We have a domain we wish to redirect to another one. What is is the best way to transfer to pagerank to the other domain?
phranque
5:24 am on Mar 5, 2013 (gmt 0)
301 status code on the response.
one-to-one correspondence between legacy urls and new urls for the redirects. (no "wildcard" redirects to the home page.) in other words redirect the old home page only to the new domain and 404/410 all other requests; or, redirect requests for a specific set of legacy urls to the equivalent urls on the new domain and 404/410 all requests for "junk" urls.
whatson
6:45 pm on Mar 5, 2013 (gmt 0)
ok, so do I do that in the htaccess file?
phranque
7:03 pm on Mar 5, 2013 (gmt 0)
if you can translate the old urls to the new urls using a translation table or using patterns and well-defined rules with possible exceptions, you can use mod-rewrite directives in the .htaccess file.
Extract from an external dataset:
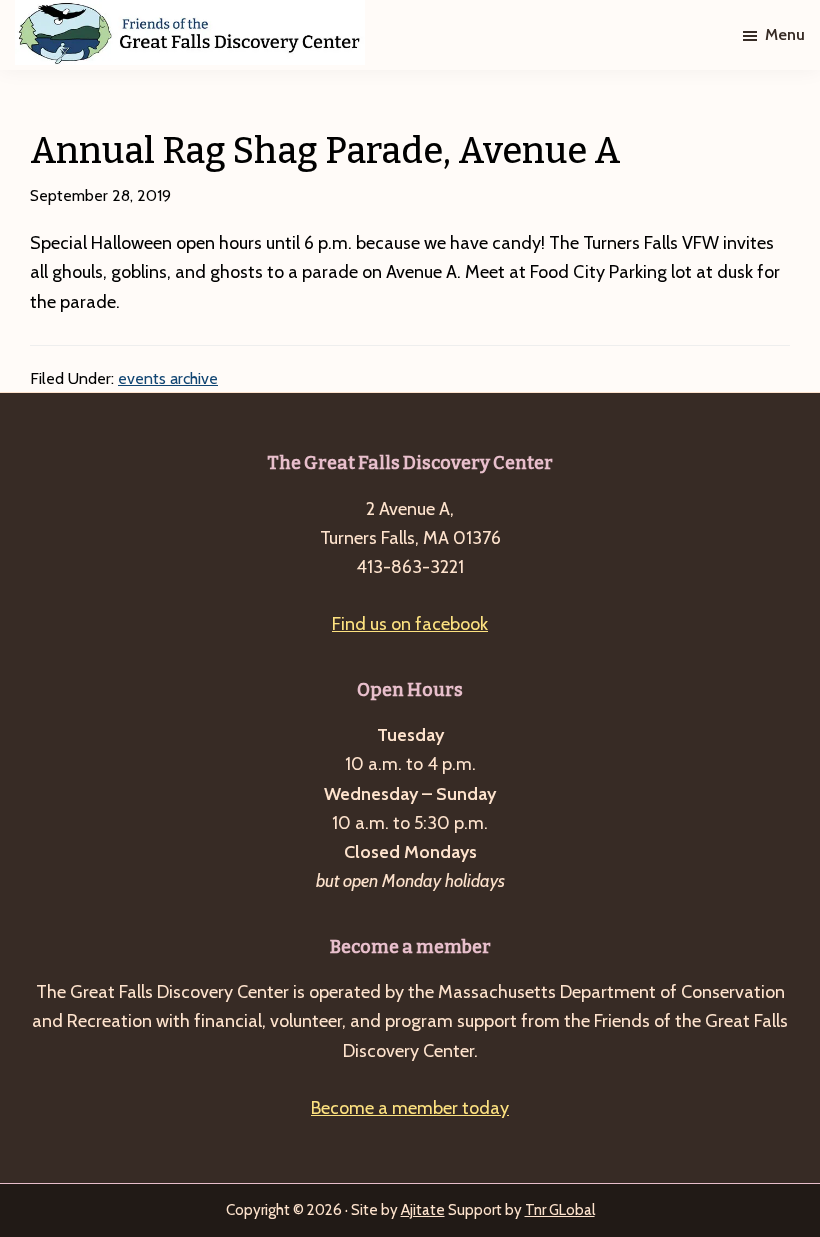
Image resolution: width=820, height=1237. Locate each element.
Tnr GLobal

if the url translation requires a database lookup then you will need to internally rewrite the old urls to a script that provides the proper response. the internal rewrite will also require some mod_rewrite code in the .htaccess file. it will be helpful if you can distinguish old urls from new urls for this internal rewrite.
anything more specific than that requires more information about what your urls look like.
whatson
9:28 pm on Mar 5, 2013 (gmt 0)
Actually what I want to do is catch any url from this domain, and redirect it to the homepage of the new url. Is there some catch all redirect?
swa66
10:02 pm on Mar 5, 2013 (gmt 0)
Actually what I want to do is catch any url from this domain, and redirect it to the homepage of the new url. Is there some catch all redirect?
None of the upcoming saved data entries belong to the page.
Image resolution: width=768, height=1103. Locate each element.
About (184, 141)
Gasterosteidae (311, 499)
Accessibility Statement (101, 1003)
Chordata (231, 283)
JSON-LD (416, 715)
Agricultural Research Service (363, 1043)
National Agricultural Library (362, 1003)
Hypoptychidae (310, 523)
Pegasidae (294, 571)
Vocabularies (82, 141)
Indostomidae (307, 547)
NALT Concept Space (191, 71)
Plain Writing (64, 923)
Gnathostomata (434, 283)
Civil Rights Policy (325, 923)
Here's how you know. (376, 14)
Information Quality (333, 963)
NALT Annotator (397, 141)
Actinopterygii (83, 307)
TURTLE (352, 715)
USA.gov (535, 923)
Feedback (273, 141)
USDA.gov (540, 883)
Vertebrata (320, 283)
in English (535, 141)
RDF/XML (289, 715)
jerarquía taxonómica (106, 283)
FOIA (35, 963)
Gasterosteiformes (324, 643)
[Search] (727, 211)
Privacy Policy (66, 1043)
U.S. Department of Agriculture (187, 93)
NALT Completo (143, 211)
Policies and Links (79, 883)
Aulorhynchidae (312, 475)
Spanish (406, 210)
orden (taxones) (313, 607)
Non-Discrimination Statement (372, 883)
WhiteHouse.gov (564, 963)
This raises the question: Is then there no content on your new domain to satisfy the vistors on the old urls ?
I put it harsh, cause that's also what you'd be doing to visitors that end up on deep links and it's also the signal you send to search engines.
lucy24
11:09 pm on Mar 5, 2013 (gmt 0)
Is there some catch all redirect?
Yes, it's trivial. A single line in htaccess. In some shared-hosting setups you can even do it by clicking a button somewhere in your control panel.
What people are trying to find out is whether you are absolutely positive you want to do this, and are making an informed choice. Eventually we get to the "Awright, just show him how to aim the ### gun" part, but not yet.
phranque
12:31 am on Mar 6, 2013 (gmt 0)
that part where I said "no wildcard redirects to the home page".
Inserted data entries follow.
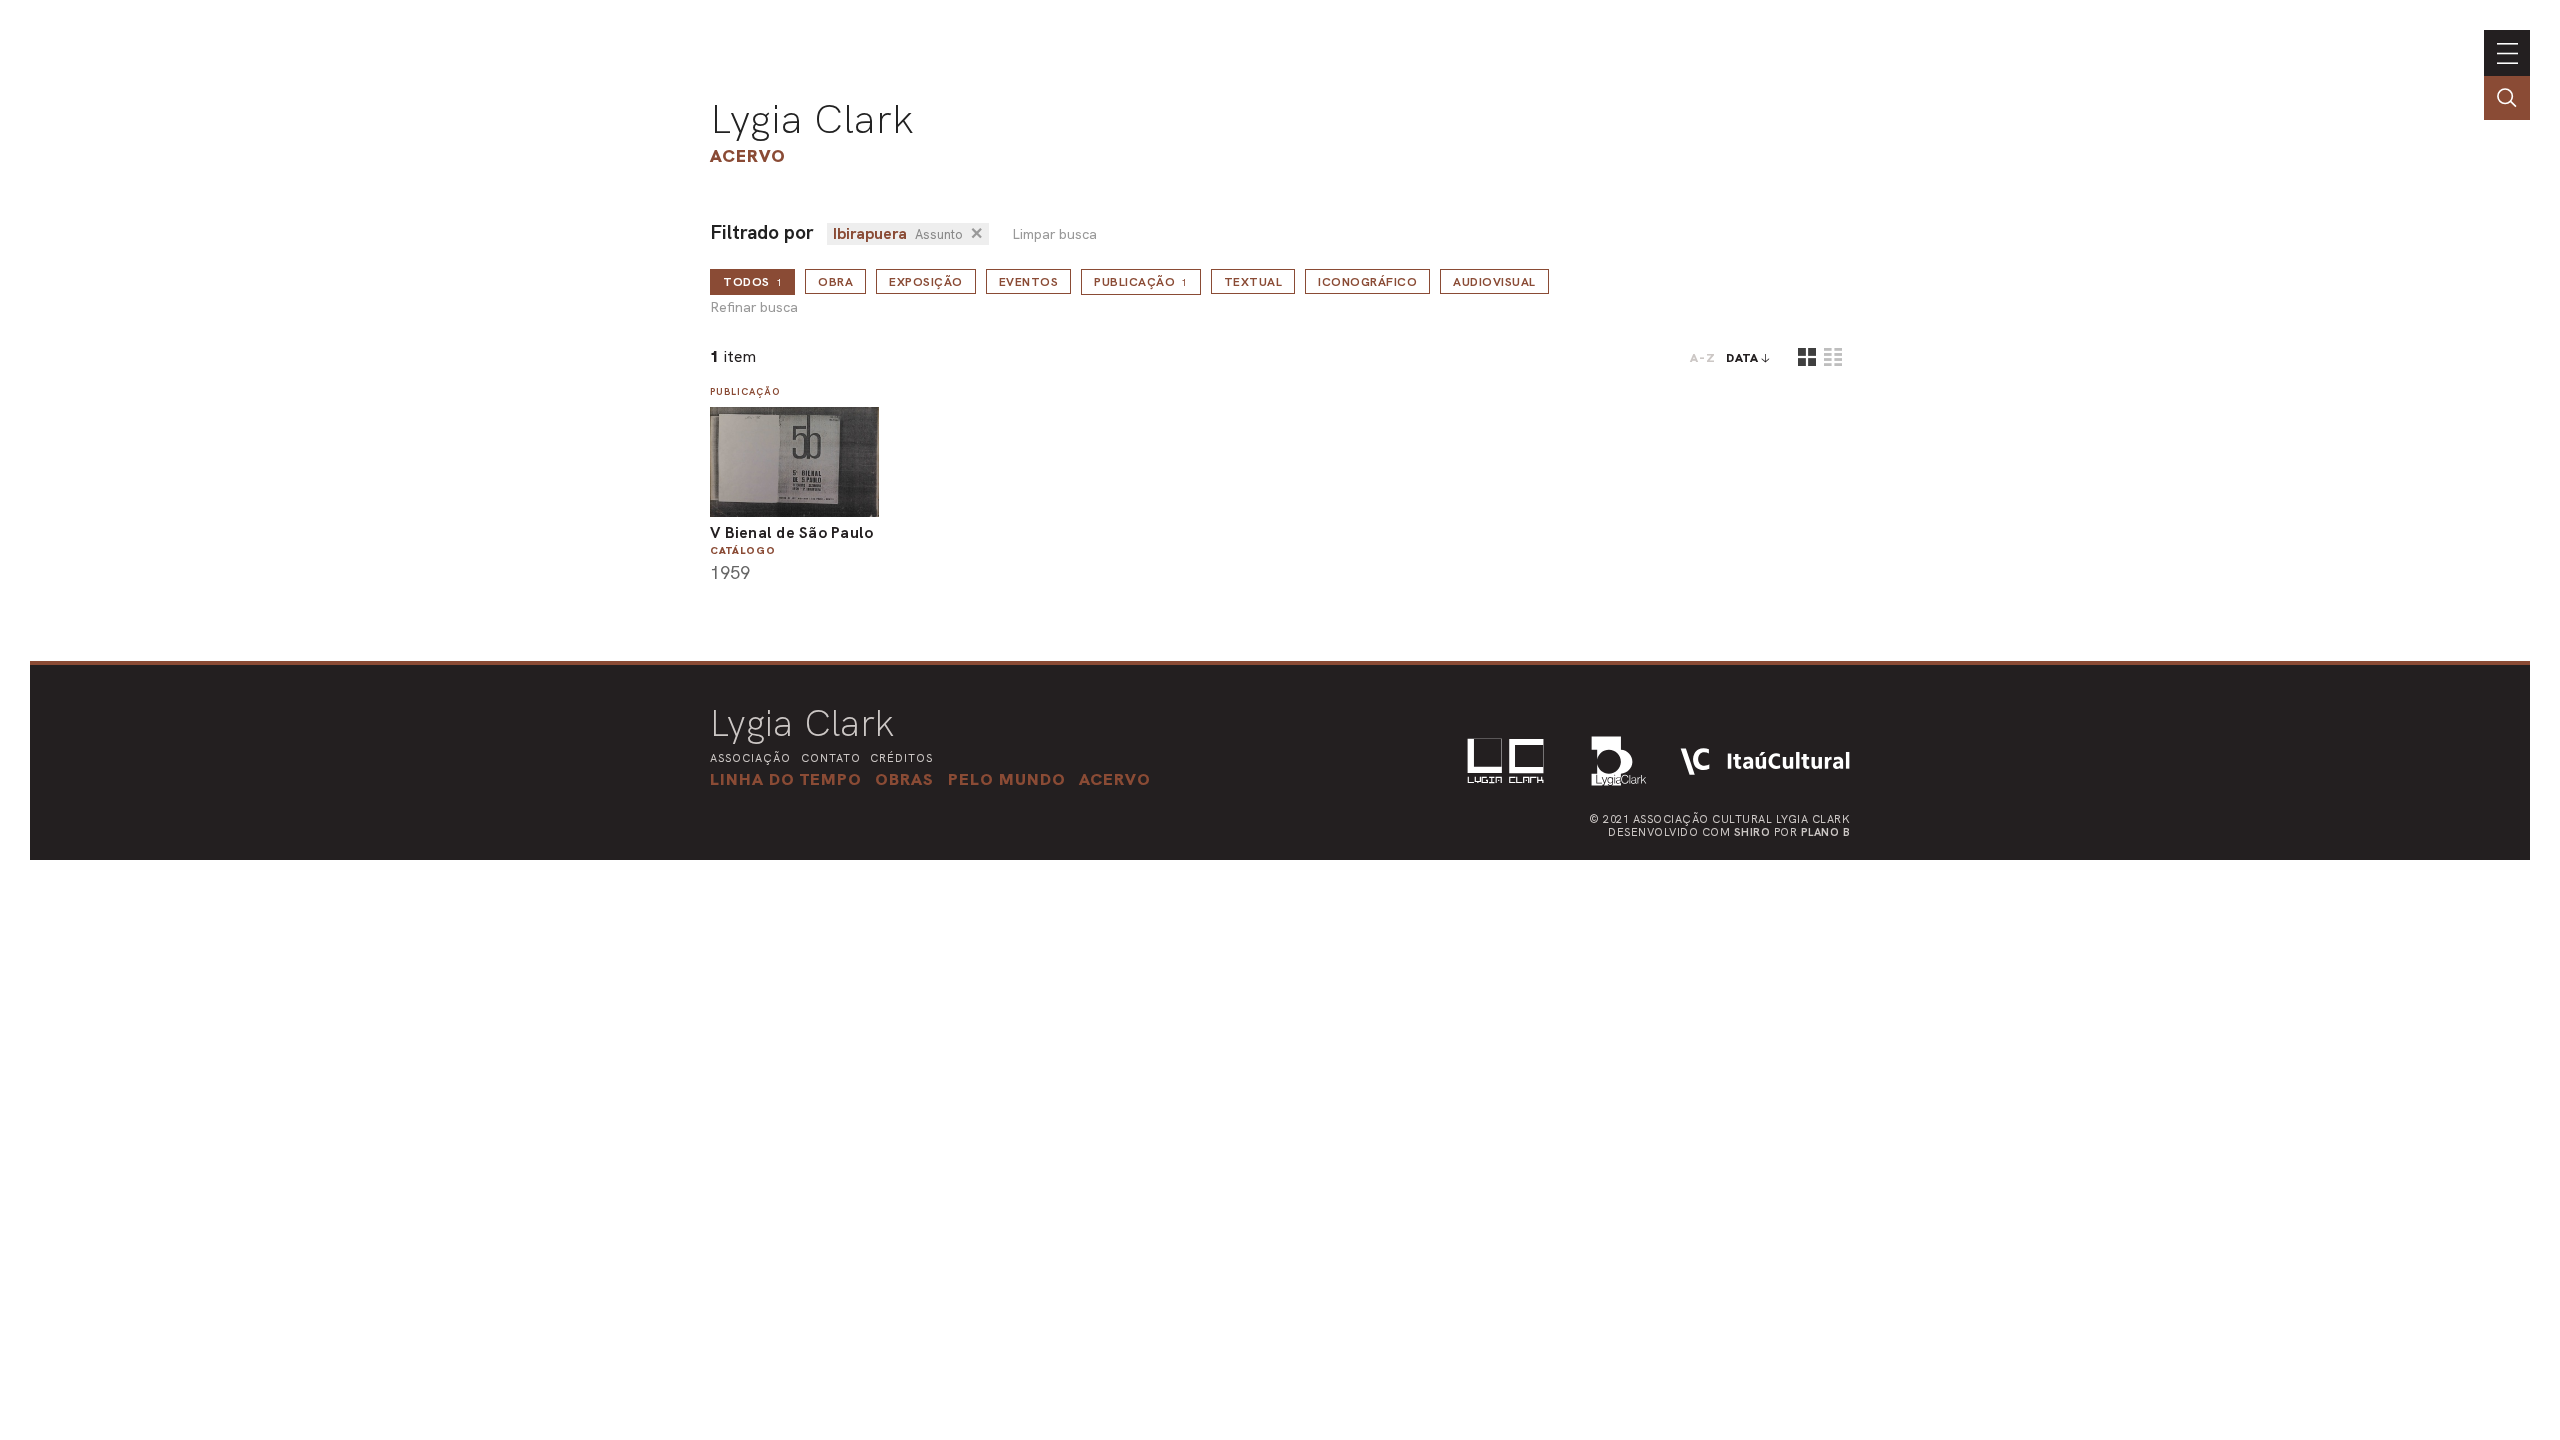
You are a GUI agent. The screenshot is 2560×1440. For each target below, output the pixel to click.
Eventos (1029, 282)
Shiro (1752, 832)
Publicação (1141, 282)
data (1742, 358)
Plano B (1826, 832)
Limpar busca (1054, 234)
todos (752, 282)
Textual (1253, 282)
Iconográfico (1367, 282)
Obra (835, 282)
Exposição (926, 282)
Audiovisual (1494, 282)
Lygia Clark (812, 119)
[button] (1007, 779)
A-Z (1703, 358)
you probably don't want to do that to your visitors. the proper response is a 404 (or 410 if appropriate) status code. then provide a custom error document that looks similar to your new domain's home page with sufficient navigation and/or search capability for the visitor to find the resource they were expecting when they clicked on the linked to or bookmarked url on the old domain.
if you try to redirect all the pagerank from the old domain the the new domain's home page you will likely lose most or all if it.